To be honest, I’m still with the energy of the dikenga- making offerings of prayer and presence to create the types of radical community and solidarity centered spaces that I yearn for. This substack is an invitation to meet me at the crossroads. This won’t last forever- it’s a temporary meeting ground for us to develop our craft, exchange medicine and messages, catch up on what’s happening in the world, and commune long enough to get us to the next space. But until then, I invite you to talk back, ask questions, make suggestions, and let me know what resonates and what doesn’t. Solidarity, even on the internet, can only be sustained through relationship. It’s my hope that through this transition, I can be in more intentional solidarity with people of the global majority both local to me and abroad.

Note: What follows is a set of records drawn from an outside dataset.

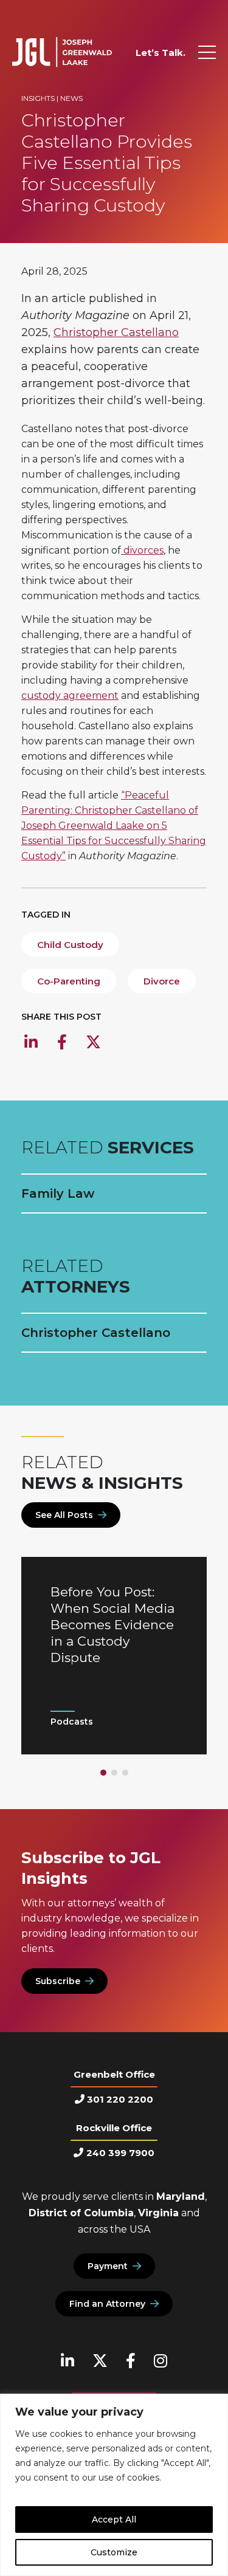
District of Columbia (81, 2213)
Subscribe (57, 1981)
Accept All (114, 2519)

“We, as cultural workers, people who labor in paintbrushes, camera lenses, Photoshop, song, pen and paper, and other forms of artistic labor, have to see ourselves and our work as weapons in a war for liberation.” - Musa Springer8

Kongo Cafe is a reader-supported publication. To receive new posts and support my work, consider becoming a free or paid subscriber.

homemade chai blend

1

This article with the Black Agenda report and organizers from Congolese Action Youth Platform speaks to the ongoing genocide in Congo. Friends of the Congo and Focus Congo are both organizations that do Congo solidarity and relief work.

2

Hayti was a historic Black community in Durham, NC that’s legacy still lives on today through the Hayti Heritage Center.

3

Term coined by folklorist and womanist cartographer,

Michelle Lanier
. I also have a newsletter called Afro Carolina Correspondence where I dive deeper into the Black history and culture of the Carolinas.

4

Mama Rue is an elder based in Chicago who founded the Walking the Dikenga Collective and is who I first heard the phrase from.

5

Mojo Workin’: The Old African American Hoodoo System by Katrina Hazzard-Donald, Pg. 35.

6

I first learned about the concept of embodiment through trainings with Black Organizers for Leadership & Dignity (BOLD). Some of those trainers have built up more work/teachings on this concept at The Embodiment Institute.

7

This is a quote from the How We Be Free: A Black fugitivity study kit created by Jessica Valoris.